According to Downdetector.co.uk, which tracks site outages, the service became unavailable at 12:55pm UK time, and stayed off for 45 minutes. The site appears to have failed globally, with outages reported in the UK, US and Europe.
The outage was the longest and most severe in years. Although Twitter was notorious for collapsing under heavy load in its early days, with older users fondly recalling the “fail whale” error message that appeared when the service was over capacity, it has not had a multi-hour outage since 2016, when it was unaccessible for two and a half hours.
Since then, the site’s importance to global politics and culture has grown, and a long-lasting outage could even have had a material effect on the Conservative party’s leadership election, where runners and riders have been trading barbs since Boris Johnson announced his resignation last week.

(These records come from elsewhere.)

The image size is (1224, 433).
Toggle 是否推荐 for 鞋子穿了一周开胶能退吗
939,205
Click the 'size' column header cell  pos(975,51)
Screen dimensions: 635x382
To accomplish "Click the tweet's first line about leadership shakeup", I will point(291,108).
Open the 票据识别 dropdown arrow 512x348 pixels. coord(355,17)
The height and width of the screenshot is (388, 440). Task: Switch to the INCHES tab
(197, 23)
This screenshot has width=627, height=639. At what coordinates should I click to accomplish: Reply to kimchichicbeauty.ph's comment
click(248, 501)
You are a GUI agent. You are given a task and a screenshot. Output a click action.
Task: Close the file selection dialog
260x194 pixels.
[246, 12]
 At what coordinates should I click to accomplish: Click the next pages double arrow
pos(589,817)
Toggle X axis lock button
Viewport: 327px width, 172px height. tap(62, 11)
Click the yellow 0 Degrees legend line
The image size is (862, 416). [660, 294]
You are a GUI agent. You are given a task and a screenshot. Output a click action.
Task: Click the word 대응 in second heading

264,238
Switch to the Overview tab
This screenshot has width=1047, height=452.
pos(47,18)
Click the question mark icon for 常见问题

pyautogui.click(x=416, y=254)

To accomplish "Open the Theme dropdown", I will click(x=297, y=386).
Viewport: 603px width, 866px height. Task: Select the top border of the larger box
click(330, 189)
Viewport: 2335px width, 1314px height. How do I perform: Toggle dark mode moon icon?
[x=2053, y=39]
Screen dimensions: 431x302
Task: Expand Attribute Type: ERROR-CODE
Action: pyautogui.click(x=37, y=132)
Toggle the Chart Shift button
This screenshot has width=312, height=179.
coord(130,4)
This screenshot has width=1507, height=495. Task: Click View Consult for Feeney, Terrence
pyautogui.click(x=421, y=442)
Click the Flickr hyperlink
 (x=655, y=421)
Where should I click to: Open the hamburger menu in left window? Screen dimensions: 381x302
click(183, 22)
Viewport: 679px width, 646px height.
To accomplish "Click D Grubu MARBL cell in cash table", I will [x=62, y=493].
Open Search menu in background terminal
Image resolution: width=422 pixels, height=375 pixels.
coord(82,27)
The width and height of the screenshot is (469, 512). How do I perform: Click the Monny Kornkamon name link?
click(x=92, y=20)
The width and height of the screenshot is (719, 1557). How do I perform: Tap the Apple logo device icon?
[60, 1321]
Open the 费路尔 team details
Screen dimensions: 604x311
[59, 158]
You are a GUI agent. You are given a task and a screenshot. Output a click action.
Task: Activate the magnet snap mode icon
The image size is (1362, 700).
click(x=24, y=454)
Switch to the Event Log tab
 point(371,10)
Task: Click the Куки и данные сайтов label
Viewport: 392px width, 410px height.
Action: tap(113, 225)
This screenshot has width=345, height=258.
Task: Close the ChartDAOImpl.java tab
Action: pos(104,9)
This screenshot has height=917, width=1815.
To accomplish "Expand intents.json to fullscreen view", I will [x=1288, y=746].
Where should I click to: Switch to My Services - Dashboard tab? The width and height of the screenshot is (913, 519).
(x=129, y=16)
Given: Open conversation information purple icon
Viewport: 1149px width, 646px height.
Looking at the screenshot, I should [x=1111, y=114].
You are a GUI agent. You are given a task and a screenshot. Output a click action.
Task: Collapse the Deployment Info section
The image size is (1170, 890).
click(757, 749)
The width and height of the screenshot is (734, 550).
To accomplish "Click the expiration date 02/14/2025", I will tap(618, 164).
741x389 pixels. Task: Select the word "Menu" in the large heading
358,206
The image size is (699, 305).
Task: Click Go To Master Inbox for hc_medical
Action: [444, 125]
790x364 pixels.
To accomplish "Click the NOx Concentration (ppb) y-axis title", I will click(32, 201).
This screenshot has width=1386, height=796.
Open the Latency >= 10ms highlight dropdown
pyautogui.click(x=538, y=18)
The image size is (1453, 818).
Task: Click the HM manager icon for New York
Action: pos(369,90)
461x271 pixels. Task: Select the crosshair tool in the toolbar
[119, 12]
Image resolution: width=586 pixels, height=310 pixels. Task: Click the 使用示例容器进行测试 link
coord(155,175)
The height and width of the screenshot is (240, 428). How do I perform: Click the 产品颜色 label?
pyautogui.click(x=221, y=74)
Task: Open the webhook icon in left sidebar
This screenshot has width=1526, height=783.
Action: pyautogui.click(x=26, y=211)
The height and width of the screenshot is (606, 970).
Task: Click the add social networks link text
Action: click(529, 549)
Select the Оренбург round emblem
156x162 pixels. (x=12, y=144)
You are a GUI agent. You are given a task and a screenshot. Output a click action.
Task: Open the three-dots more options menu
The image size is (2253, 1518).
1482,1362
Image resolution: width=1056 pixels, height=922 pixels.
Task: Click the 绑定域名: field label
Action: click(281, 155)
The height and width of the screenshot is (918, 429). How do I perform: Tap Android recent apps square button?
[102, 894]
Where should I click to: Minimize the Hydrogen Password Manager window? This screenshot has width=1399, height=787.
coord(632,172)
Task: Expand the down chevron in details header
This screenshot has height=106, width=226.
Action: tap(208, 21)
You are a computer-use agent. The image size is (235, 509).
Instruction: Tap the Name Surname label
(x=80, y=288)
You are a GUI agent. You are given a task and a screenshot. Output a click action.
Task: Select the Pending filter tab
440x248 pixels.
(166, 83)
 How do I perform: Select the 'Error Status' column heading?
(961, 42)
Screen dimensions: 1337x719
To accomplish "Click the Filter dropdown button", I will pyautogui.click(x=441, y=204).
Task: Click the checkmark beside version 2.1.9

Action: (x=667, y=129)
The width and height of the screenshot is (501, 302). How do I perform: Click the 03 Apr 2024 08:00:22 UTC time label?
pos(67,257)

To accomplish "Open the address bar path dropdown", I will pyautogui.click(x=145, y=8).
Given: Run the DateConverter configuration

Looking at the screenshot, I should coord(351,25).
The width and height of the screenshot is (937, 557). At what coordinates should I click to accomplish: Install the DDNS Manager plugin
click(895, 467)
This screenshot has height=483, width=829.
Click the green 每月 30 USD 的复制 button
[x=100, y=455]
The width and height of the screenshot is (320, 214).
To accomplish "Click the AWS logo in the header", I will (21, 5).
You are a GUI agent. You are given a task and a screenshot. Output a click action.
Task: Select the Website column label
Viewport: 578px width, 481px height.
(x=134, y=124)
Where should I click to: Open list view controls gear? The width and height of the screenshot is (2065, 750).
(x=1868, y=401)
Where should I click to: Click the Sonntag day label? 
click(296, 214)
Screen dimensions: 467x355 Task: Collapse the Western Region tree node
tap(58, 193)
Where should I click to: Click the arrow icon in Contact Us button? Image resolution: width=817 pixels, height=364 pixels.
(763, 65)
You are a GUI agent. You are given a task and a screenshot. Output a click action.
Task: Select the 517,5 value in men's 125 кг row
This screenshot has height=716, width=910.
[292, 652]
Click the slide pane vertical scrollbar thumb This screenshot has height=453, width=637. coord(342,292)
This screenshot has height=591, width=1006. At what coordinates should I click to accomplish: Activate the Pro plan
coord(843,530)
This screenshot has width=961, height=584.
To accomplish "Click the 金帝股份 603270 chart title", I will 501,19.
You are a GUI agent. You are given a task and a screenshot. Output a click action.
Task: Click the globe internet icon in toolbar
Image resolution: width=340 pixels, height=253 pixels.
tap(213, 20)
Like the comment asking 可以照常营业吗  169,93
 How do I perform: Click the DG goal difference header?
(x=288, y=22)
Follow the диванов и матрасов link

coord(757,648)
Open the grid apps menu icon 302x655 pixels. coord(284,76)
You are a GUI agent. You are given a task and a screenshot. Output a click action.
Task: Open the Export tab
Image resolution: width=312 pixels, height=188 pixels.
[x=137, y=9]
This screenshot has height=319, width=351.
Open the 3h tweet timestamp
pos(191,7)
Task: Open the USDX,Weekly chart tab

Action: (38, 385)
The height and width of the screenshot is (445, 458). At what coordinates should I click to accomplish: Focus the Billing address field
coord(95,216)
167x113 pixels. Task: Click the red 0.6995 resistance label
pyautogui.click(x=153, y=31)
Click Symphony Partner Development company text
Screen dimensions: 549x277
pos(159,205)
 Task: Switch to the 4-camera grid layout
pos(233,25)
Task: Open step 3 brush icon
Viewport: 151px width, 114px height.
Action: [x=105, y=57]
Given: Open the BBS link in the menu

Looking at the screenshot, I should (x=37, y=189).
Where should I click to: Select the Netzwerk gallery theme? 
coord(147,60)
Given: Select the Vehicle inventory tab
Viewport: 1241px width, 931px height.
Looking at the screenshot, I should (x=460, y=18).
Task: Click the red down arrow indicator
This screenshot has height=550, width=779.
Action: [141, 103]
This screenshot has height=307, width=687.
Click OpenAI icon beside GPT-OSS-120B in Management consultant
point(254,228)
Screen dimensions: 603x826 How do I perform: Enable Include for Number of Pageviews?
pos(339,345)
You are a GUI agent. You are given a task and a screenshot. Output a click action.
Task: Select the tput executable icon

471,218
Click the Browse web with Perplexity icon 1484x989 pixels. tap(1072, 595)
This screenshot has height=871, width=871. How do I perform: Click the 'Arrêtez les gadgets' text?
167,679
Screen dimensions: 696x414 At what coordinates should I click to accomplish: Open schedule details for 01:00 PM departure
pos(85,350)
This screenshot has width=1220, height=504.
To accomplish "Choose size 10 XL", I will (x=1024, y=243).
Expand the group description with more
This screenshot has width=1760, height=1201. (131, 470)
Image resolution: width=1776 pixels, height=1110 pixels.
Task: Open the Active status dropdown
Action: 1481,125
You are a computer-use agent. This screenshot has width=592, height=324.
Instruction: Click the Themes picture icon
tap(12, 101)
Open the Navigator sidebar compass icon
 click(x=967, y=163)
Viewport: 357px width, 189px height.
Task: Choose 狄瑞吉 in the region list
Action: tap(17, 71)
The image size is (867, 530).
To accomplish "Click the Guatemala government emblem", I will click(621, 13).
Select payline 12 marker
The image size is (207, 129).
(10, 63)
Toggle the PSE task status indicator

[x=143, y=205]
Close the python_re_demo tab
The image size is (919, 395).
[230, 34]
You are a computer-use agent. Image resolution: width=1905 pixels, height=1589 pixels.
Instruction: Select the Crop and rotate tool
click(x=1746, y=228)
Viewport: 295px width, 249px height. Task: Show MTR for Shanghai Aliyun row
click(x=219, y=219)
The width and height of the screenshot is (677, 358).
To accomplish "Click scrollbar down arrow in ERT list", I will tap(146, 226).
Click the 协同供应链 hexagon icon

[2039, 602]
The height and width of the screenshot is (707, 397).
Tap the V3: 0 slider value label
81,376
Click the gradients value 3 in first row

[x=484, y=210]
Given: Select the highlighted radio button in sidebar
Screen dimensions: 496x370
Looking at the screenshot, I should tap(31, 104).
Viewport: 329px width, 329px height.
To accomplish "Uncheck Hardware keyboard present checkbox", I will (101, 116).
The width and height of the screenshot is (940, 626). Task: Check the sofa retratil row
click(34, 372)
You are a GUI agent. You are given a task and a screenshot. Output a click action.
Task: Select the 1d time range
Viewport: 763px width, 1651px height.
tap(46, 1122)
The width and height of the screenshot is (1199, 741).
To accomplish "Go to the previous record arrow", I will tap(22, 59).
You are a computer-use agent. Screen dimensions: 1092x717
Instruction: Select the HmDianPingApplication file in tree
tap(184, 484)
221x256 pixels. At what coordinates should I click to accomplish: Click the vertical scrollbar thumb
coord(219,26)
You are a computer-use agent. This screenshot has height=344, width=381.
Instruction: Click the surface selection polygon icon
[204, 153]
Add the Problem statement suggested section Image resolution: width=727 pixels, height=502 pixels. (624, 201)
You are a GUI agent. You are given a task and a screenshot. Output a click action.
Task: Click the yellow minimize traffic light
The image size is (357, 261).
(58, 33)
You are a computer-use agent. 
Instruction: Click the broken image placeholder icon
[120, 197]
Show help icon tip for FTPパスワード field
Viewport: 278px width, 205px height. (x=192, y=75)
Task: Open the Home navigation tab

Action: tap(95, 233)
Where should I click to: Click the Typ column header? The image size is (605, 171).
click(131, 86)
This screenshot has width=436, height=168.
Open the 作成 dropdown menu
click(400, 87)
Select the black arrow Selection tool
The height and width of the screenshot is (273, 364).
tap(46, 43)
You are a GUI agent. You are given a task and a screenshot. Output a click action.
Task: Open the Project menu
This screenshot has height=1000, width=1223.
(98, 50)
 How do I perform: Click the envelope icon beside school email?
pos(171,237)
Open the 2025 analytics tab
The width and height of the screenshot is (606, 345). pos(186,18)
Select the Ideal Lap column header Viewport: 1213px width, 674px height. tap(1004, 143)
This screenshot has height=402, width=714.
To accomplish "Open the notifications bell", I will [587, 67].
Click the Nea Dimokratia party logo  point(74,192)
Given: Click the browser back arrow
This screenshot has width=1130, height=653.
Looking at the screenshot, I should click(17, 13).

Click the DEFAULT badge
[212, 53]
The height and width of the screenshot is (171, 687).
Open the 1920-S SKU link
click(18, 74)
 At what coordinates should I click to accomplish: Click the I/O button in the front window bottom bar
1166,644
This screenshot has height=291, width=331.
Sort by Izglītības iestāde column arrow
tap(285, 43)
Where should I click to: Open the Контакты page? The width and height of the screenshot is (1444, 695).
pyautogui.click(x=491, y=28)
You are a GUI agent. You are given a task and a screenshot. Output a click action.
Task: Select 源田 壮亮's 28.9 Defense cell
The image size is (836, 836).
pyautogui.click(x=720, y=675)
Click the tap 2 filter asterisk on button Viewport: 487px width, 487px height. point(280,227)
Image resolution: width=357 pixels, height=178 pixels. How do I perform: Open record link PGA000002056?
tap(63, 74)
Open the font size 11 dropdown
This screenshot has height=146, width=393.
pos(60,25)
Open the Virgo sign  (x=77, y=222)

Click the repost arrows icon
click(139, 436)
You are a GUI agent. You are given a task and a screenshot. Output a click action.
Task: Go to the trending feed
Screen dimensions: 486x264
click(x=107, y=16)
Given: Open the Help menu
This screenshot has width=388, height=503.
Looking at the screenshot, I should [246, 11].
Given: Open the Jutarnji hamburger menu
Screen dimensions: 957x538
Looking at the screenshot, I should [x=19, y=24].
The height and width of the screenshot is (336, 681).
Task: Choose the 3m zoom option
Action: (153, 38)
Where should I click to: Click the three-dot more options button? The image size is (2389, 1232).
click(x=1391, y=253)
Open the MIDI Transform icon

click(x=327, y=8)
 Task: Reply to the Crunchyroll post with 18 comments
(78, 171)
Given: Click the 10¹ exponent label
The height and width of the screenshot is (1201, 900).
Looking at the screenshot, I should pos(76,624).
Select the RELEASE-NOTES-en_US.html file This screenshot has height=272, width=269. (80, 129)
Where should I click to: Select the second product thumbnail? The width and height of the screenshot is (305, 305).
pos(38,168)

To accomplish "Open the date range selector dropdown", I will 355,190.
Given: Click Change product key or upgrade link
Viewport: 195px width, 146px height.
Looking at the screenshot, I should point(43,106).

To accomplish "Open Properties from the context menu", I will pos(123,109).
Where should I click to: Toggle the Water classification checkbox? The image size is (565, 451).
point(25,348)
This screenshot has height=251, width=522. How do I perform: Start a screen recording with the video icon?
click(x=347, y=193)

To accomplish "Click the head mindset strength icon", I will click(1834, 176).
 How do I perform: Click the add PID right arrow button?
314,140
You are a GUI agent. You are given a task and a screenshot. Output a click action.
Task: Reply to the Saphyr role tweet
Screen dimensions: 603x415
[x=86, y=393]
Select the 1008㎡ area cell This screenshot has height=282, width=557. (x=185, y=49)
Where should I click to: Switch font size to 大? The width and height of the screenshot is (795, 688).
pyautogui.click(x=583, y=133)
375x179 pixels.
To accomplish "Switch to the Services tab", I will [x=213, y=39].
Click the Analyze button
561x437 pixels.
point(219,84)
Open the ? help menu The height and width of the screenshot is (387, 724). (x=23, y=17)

Unlike other major recent outages, the problem was limited to Twitter itself, and no major infrastructural layer of the internet seems to have been affected. Last year, an outage at “content distribution network” Fastly took down a broad swathe of the internet, including the Guardian, for almost an hour. That was triggered, Fastly said, by a single user updating their settings, triggering a cascading error that ultimately shutdown 85% of the sites that rely on its infrastructure to stay online.
Twitter declined to comment on the outage, but pointed the Guardian to a tweet which reads: “Some of you are having issues accessing Twitter and we’re working to get it back up and running for everyone. Thanks for sticking with us.” On the site’s own status dashboard, the social network and all related services were wrongly marked as “operational” throughout the outage.